Dan Peleschuk shows how media outlets operating abroad can help counter the propaganda of the regimes that exiled them.
Greg Rushford warns that, in his quest for better relations with China, Philippine President Rodrigo Duterte is causing grave damage to the rule of law.
And now for this week’s recommended reads:
Don’t miss the October 2016 issue of the Journal of Democracy, which focuses in particular on the problems facing liberal democracy in Europe. In the issue, Ivan Krastev reflects on the unraveling of the post-1989 order and explains why migration is at the heart of Europe’s identity crisis.
For the Carnegie Endowment, Maiko Ichihara, Niranjan Sahoo, and I Ketut Putra Erawan lay out how Asian democracies can deepen their support for political reform in Burma.
In the Atlantic, Larry Diamond sounds the alarm about the threat Trump’s campaign is posing to the foundations of American democracy.
The Washington Post’s Kristine Guerra reports on how Philippine President Rodrigo Duterte justifies the extrajudicial killing of thousands in his war on drugs. David Alpert explains why term limits are a bad idea.

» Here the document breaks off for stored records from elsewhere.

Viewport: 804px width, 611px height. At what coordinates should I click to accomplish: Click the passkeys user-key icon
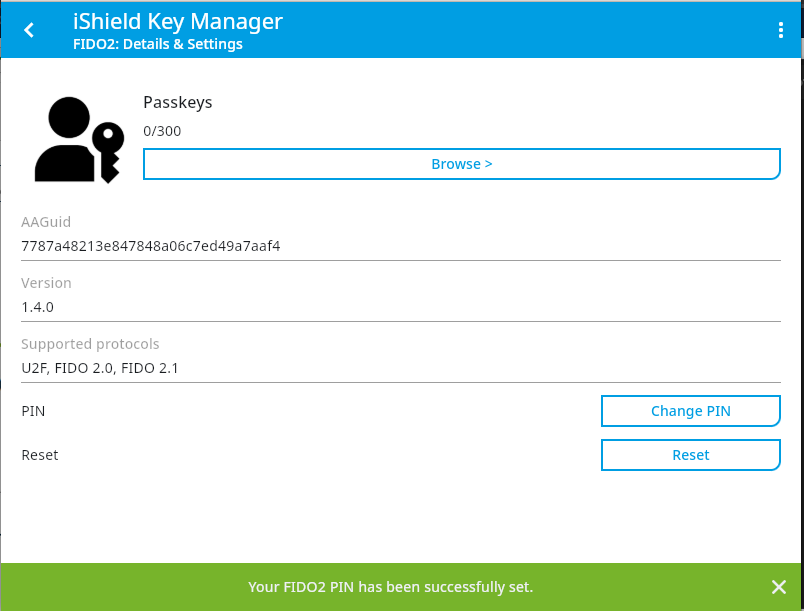pyautogui.click(x=79, y=139)
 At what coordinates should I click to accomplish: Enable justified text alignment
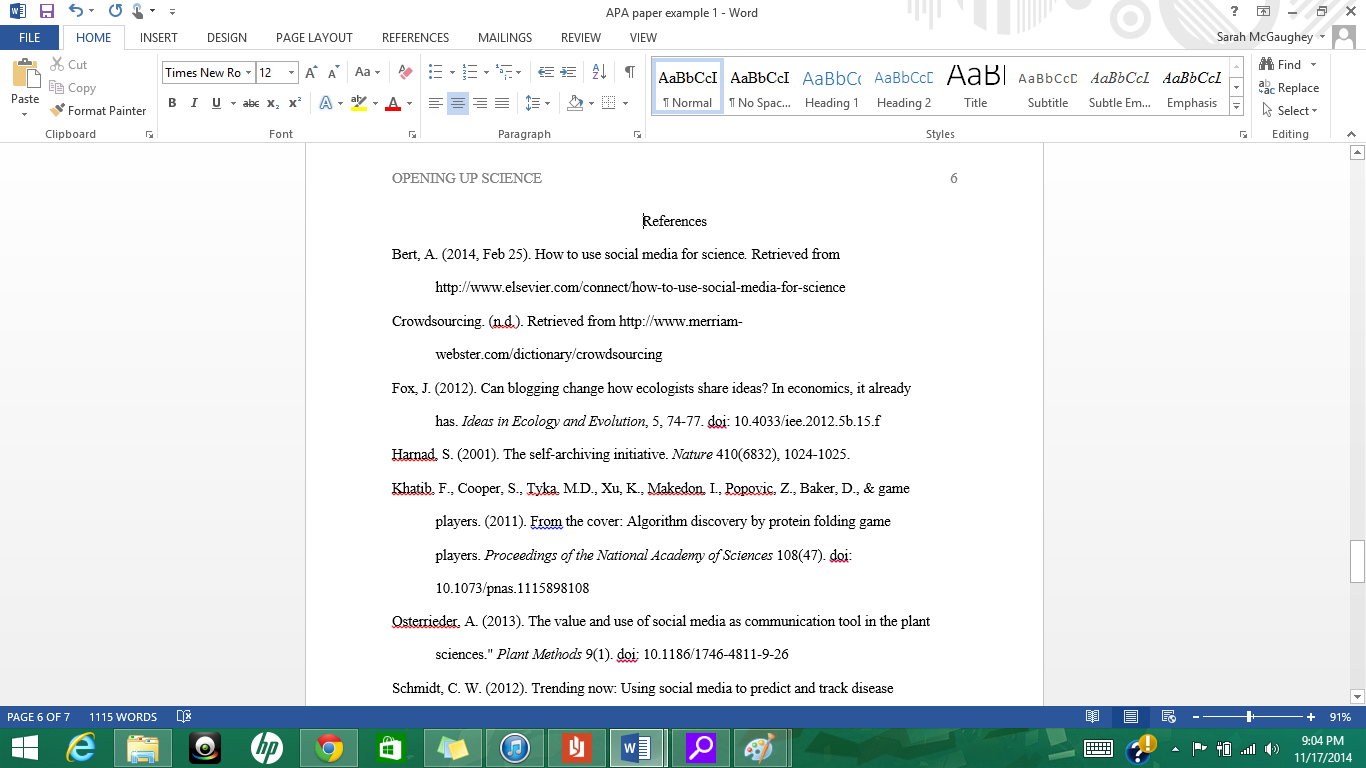(501, 103)
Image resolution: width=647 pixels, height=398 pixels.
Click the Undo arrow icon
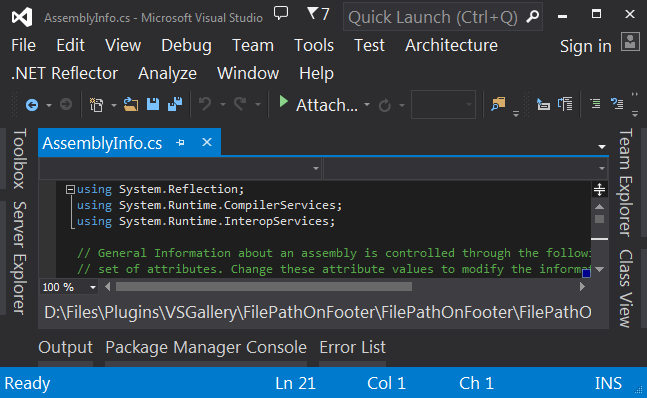pyautogui.click(x=205, y=104)
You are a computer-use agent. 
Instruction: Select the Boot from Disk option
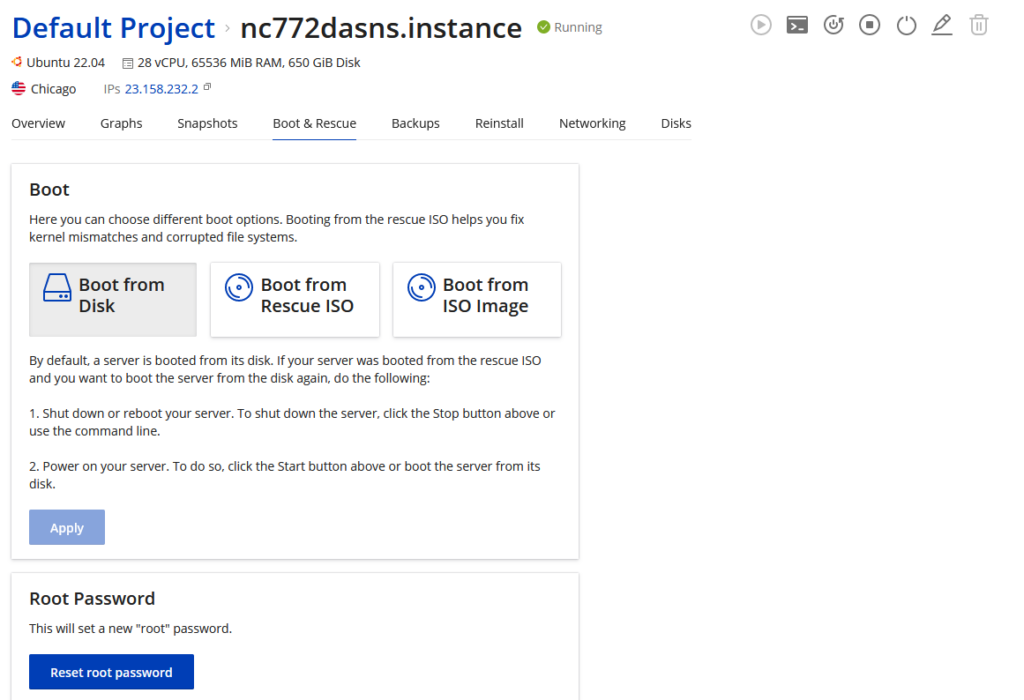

And in the “Monkey Cage” blog, Nigel Gould-Davies shows how Thailand’s King Bhumibol helped legitimize his country’s political system during his long reign.
For the Guardian, David Runciman explores the possibility that education has become a fundamental divide in our democracies.
The Economist argues that time is on the side of the West in its conflict with Russia.
In the Daily Beast, Tom Sykes wonders why Lindsey Lohan has decided to praise Turkey’s increasingly authoritarian regime.
CIVICUS has released a new tool, including an interactive world map, that will track repression of civil society around the world in real-time.
In the photo, Philippine president Rodrigo Duterte attends a welcoming ceremony at the Great Hall of the People in Beijing, China on October 20.